Daily Analysis: Stock Rally Cracks as Dollar Continues Higher
Wednesday Market Recap
|Asset||Current Value||Daily Change|
|WTI Crude Oil||61.59||-2.01%|
The divergences that we have been pointing out throughout the rebound in US stocks finally translated into broad weakness on Wall Street, with major indices trending lower all day and finishing the session with an ugly sell-off and a spike in volatility.
While the dip pushed back the Dow and the S&P 500 below the key levels that we have been monitoring for the last two weeks, the Nasdaq remains relatively strong, not far off the all-time highs set in January.
S&P 500 Futures, 4-Hour Chart Analysis
That said, given the weakness in the broader indices, and especially small caps and non-US stocks, we remain defensive towards equities, and we expect volatility to stay elevated with a likely test of the correction lows in the coming weeks.
Russell 2000 (Small Cap Index), 4-Hour Chart Analysis
Economic numbers were mostly negative today, but the most-awaited prelim US GDP print was perfectly in line with expectations, coming in at an annualized rate of 2.5%. Pending home sales missed the consensus estimate by a mile, adding to the realistic fears regarding the housing market that is showing signs of stress, as rates continue to rise across the curve.

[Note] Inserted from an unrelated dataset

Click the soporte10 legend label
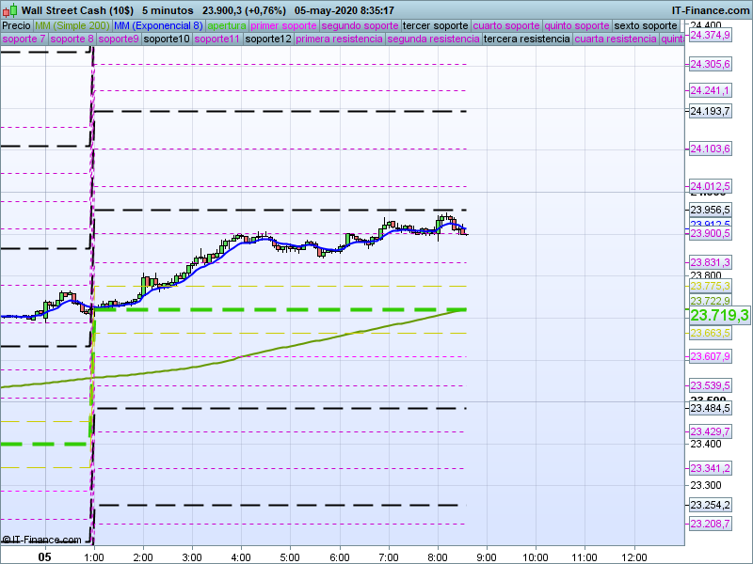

While the trend in Treasury yields is clearly up, long-dated bonds showed intraday strength today, even as the short end of the curve remained under pressure. That perfectly fits Jerome Powell’s views that he expressed yesterday, as he confirmed that the Fed will stick with rising rates, despite the rise in market volatility.

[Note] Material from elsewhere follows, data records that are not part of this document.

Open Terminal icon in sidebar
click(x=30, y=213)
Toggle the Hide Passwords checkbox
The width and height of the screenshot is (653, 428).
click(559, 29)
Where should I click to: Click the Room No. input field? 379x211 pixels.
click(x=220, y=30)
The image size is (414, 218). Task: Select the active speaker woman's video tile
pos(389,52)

2-Year Treasury Yield, 4-Hour Chart Analysis
While the market seems to believe what Powell said, the retreat in long-term yields together with stocks means that on the long run investors think that the central bank will be forced to ease once again, as the “everything bubble” deflates.

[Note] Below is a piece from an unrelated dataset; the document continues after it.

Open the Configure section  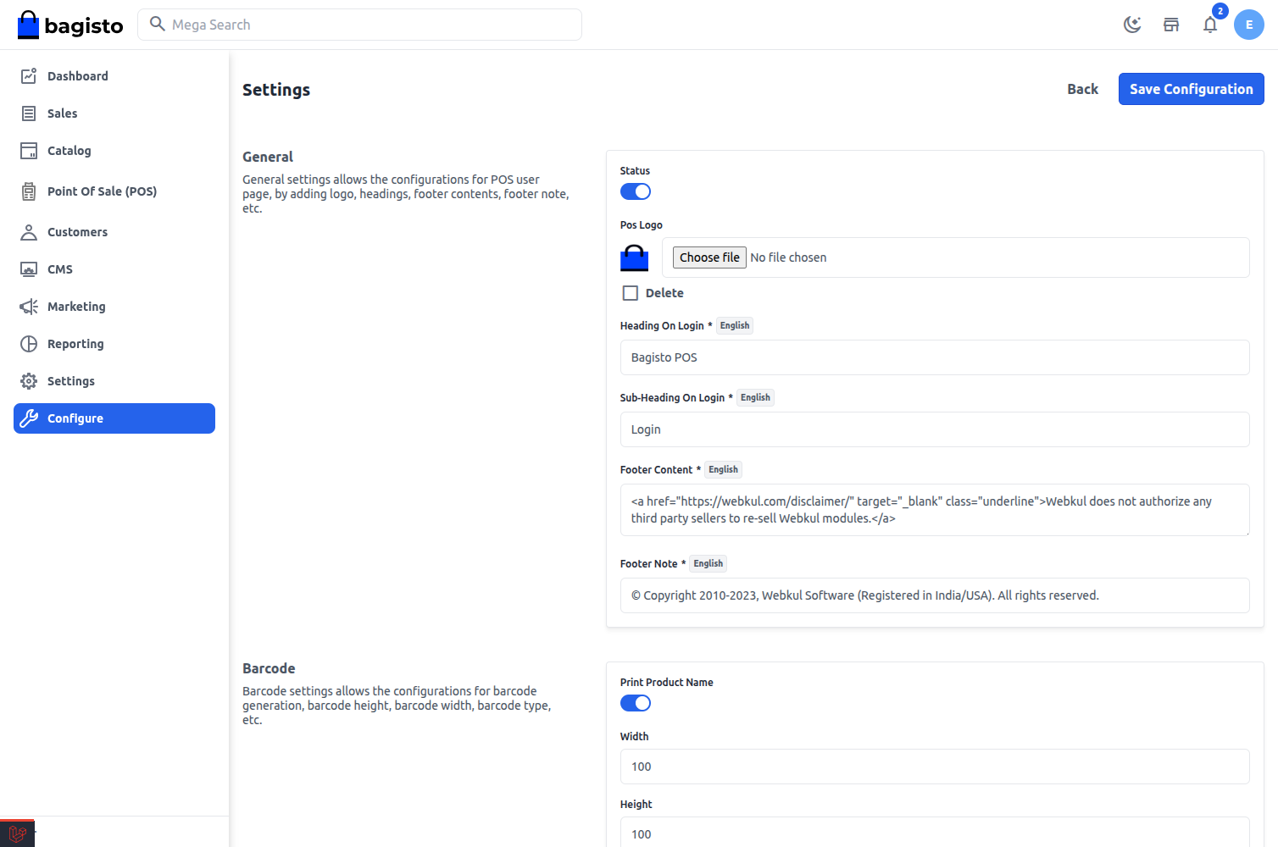(x=114, y=418)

Forex Markets in Full Risk-Off Mode
USD/JPY, 4-Hour Chart Analysis
The trends that were clearly bearish in the realm of fiat currencies continued in earnest, today, with risk-on currencies getting another beating, and the Japanese Yen returning to its safe-haven throne, gaining ground against all of the majors.
USD/CAD, 4-Hour Chart Analysis
The US Dollar was the second best performing top currency, as it hit the highest level against the Euro since mid-January, while scoring 10-week highs compared to the Australian Dollar and the Canadian Dollar.
The Aussie and the Loonie were under pressure not just because of the late-day stock rout but also thanks to the huge drop in crude oil, and the relative weakness of gold which underperformed the Yen despite the risk-off shift.
The major coins had a dominantly bearish session, and the after-hours session saw another wave of selling in the segment following reports regarding the SEC’s probe into ICO’s. So far the losses remain limited, and volatility is still consistent with a bullish trend as well, and until major support levels don’t start crumbling, we remain positive on the outlook for BTC and most of the altcoins.
BTC/USD, 4-Hour Chart Analysis
Bitcoin dipped below $10,500 again following the US close, and it will be interesting to see if the news inflicted sell-off will keep the most valuable coin below the key short-term level. For now, the currency remains bullish both long- and short-term after last week’s correction with all eyes on the $11,300 resistance and the $10,000 support.